Thursday, November 08, 2007

Kentucky's schools: a new reality

Former Owensboro Mayor and current President and CEO of the Kentucky Chamber of Commerce Dave Adkisson has an Op-Ed in the Courier-Journal supporting the idea that Kentucky has indeed made progress as measured by the recent Kentucky Long-Term Policy Research Center study.

For the past two years, I've traveled the state and talked to hundreds of business, education, political and community leaders, and I've tried to get a handle on whether we've made progress in education and, if so, how much. That has proved to be a difficult task. I have concluded that, as average Kentuckians, we simply don't know.

A conversation about educational progress (or lack thereof) can quickly become a mind-numbing discussion of test scores, which test scores, funding, spending, accountability, governance and other matters. For the 99.9 percent of us who are not professional educators, our eyes quickly glaze over, and we end up bewildered, not knowing whether we've made progress or not.

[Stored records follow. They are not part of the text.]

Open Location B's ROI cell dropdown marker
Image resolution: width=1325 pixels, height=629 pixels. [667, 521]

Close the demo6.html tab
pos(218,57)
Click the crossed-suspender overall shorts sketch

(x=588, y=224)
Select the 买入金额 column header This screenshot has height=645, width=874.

One news story about ACT scores sounds pretty good, and then we hear how few Kentucky workers have a bachelor's or associate degree. We don't know whether to feel good or feel bad.

The recent release of a study by the Kentucky Long-Term Policy Research Center sheds a bright light on the question of progress and, more important, offers reason for hope and optimism.

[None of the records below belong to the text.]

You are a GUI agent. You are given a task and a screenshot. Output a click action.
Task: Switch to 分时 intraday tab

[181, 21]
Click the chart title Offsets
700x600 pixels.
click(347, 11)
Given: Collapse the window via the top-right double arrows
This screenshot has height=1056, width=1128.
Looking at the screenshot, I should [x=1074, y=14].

The LTPRC took 11 major national rankings that are widely accepted as important measures of student achievement, combined them into a single index and charted them from the early 1990s through 2005, the latest year for which the rankings
are available.

Dramatic findings

What the combined index reveals is dramatic. Kentucky has made impressive progress in education, and we have clearly moved out of the bottom tier and toward the middle of the pack of all states. Overall, we moved from 43rd in 1992 to 34th in 2005. The move is even more impressive when we look at what happened to some other states, especially those who shared the basement with Kentucky in 1992: Alabama moved from 48th to 46th.

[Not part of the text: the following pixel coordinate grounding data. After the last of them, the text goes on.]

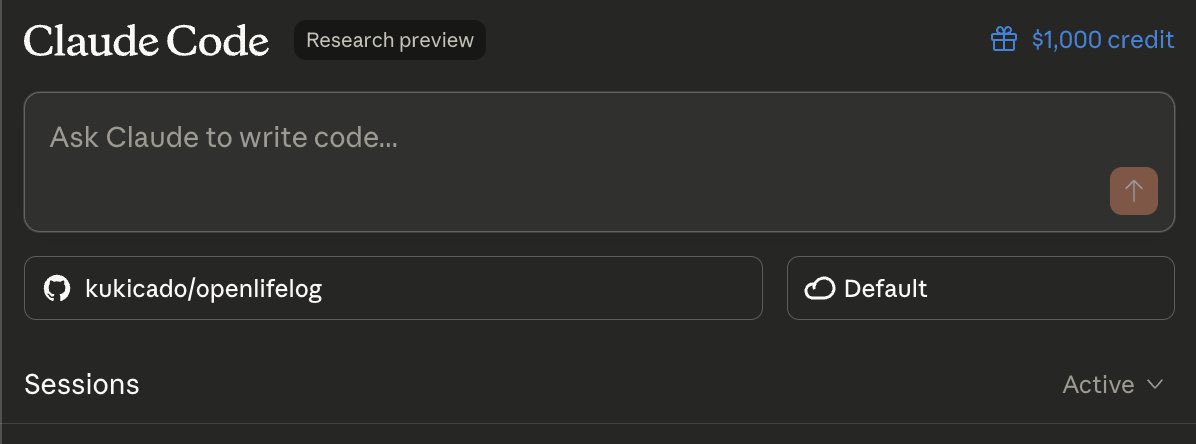Click the word "Claude" in the header title

click(x=90, y=41)
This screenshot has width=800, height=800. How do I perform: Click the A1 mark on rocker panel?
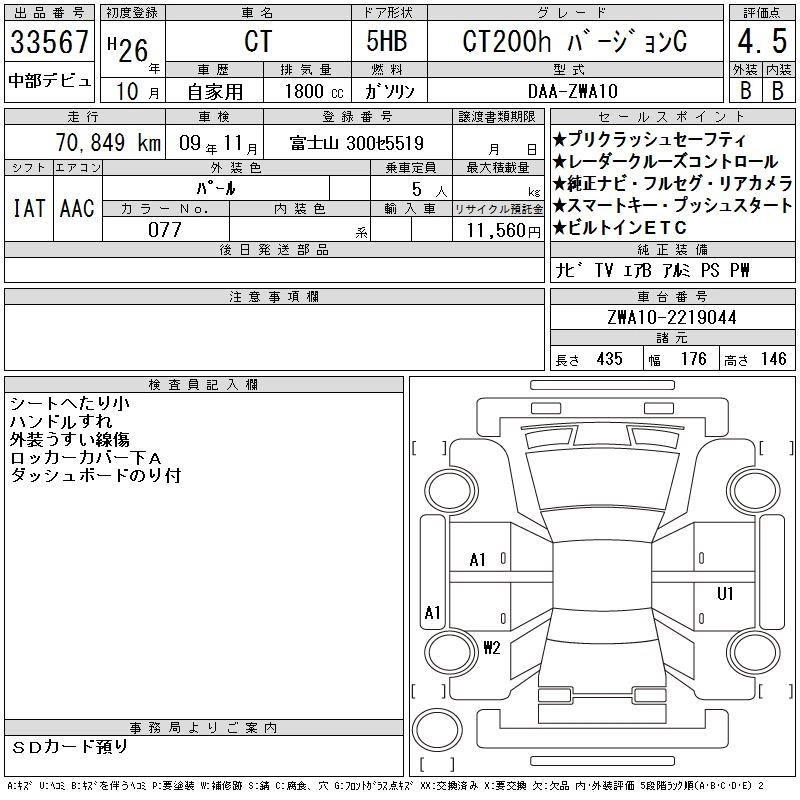[x=432, y=612]
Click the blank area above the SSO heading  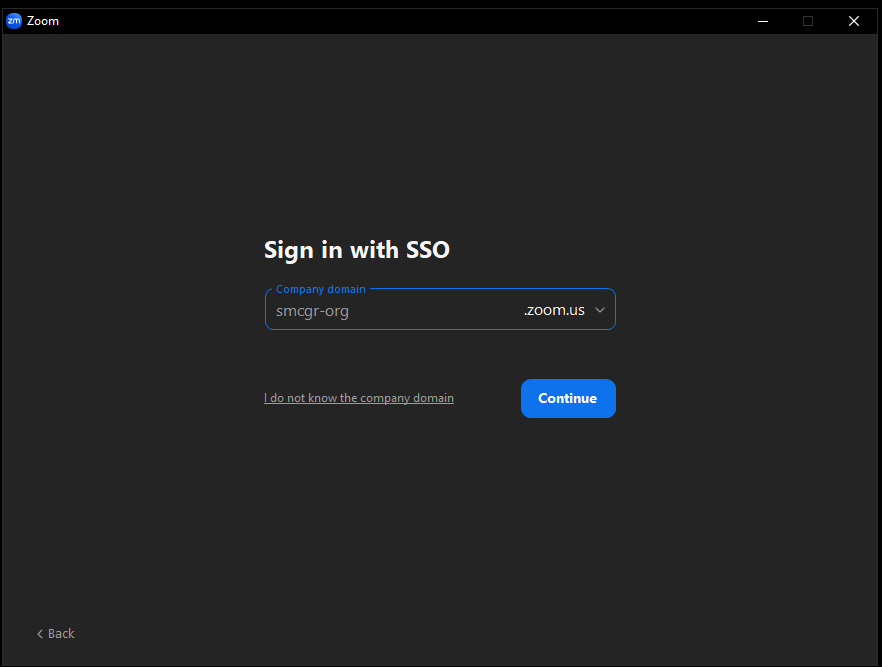[357, 150]

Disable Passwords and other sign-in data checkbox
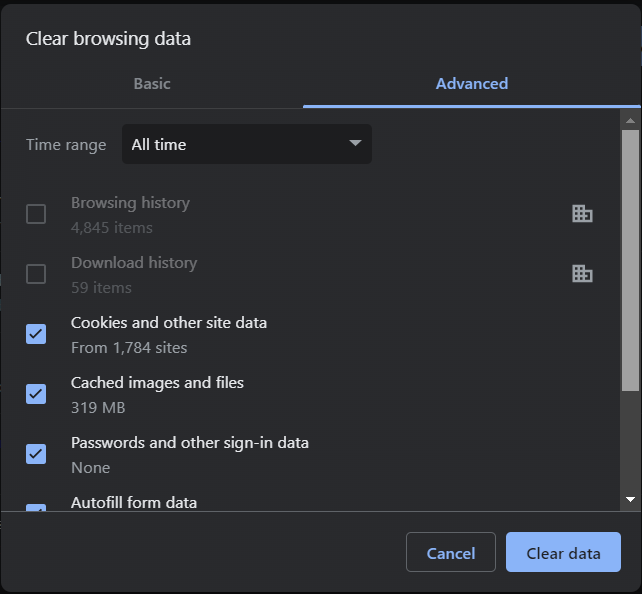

Mississippi moved from 50th to 48th.

North Carolina -- often cited as an example of what Kentucky should try to be -- began in 42nd place and moved up to 35th, one slot below Kentucky.

Other recent reports support the positive conclusions about Kentucky: Our fourth and eighth graders are performing above the national average in science and reading on the National Assessment of Educational Progress, often called the nation's report card. Education Week's Quality Counts 2007 Achievement Index ranks Kentucky at 34th, and the Morgan Quitno 2006-07 Smartest State Index ranks Kentucky at 31st.

This is huge!

Kentucky's schools have made major gains in less than one generation. And we have proved that with a concentrated and sustained public effort to help all students learn at high levels, our schools can -- and do -- improve.

The gains are even more impressive when considered against the backdrop of Kentucky's high poverty level, the influx into our public schools of thousands of immigrants (many of whom are still learning English) and the low education levels of our adult population. The U.S. Chamber of Commerce recently gave Kentucky a "B" in its national report card for "return on investment."

In other words, for the tax dollars we're investing into education, we're getting a good dividend in student achievement.

Are there areas that still need attention?

Absolutely. I don't think many of us are going to rush out and paste "We're No. 34!" bumper stickers on our cars to celebrate our new rankings.